• EXERCISE REQUIREMENTS
Pictures are not part of the copy; repeat everything else in the records exactly.

*** DATA IN THIS EXERCISE ***

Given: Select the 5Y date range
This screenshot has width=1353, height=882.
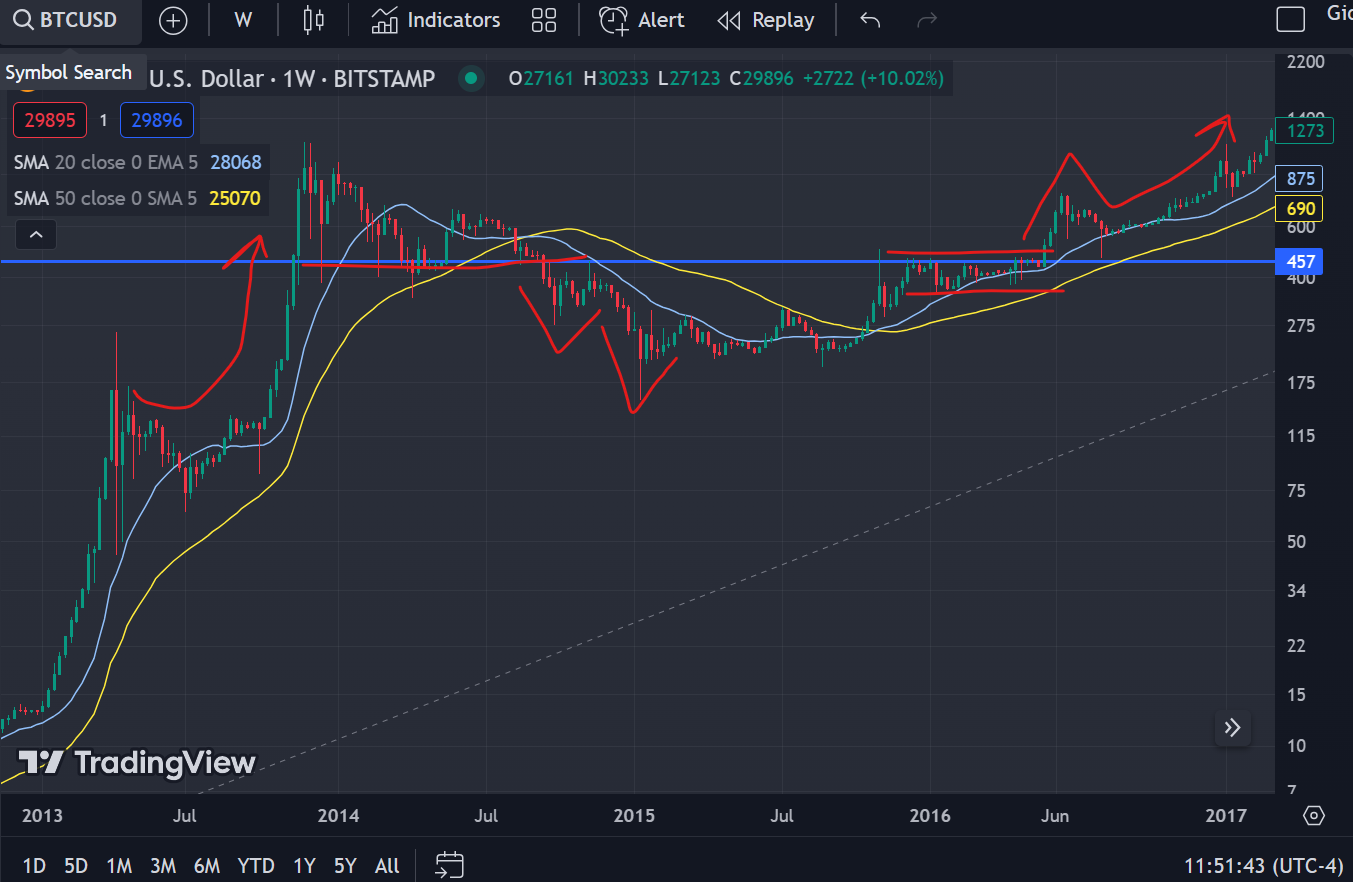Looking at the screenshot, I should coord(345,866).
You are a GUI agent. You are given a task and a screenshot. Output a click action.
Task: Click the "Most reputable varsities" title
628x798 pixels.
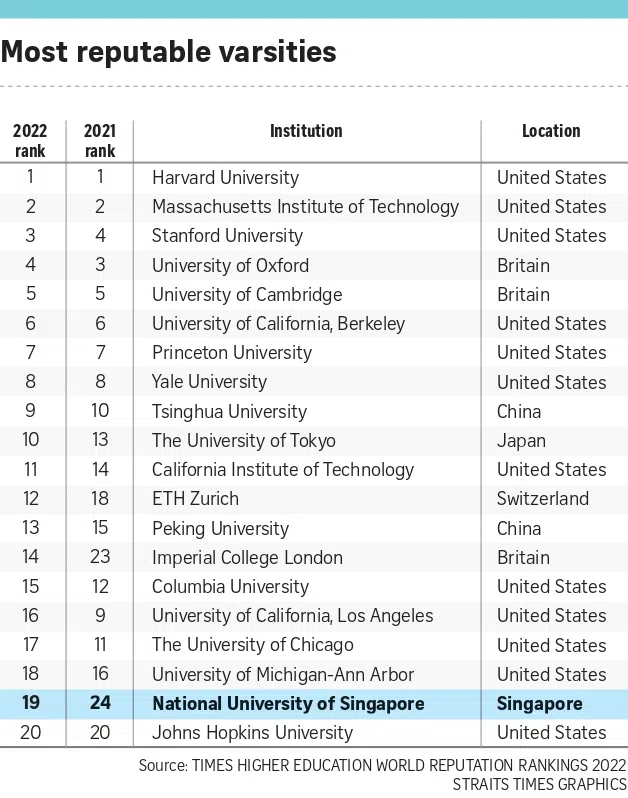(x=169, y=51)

***

• THE ANSWER
Given: Select the 5Y date range
This screenshot has width=1353, height=882.
Looking at the screenshot, I should coord(345,866).
You are a GUI agent. You are given a task and a screenshot. Output a click action.
Task: Click the "Most reputable varsities" title
628x798 pixels.
(x=169, y=51)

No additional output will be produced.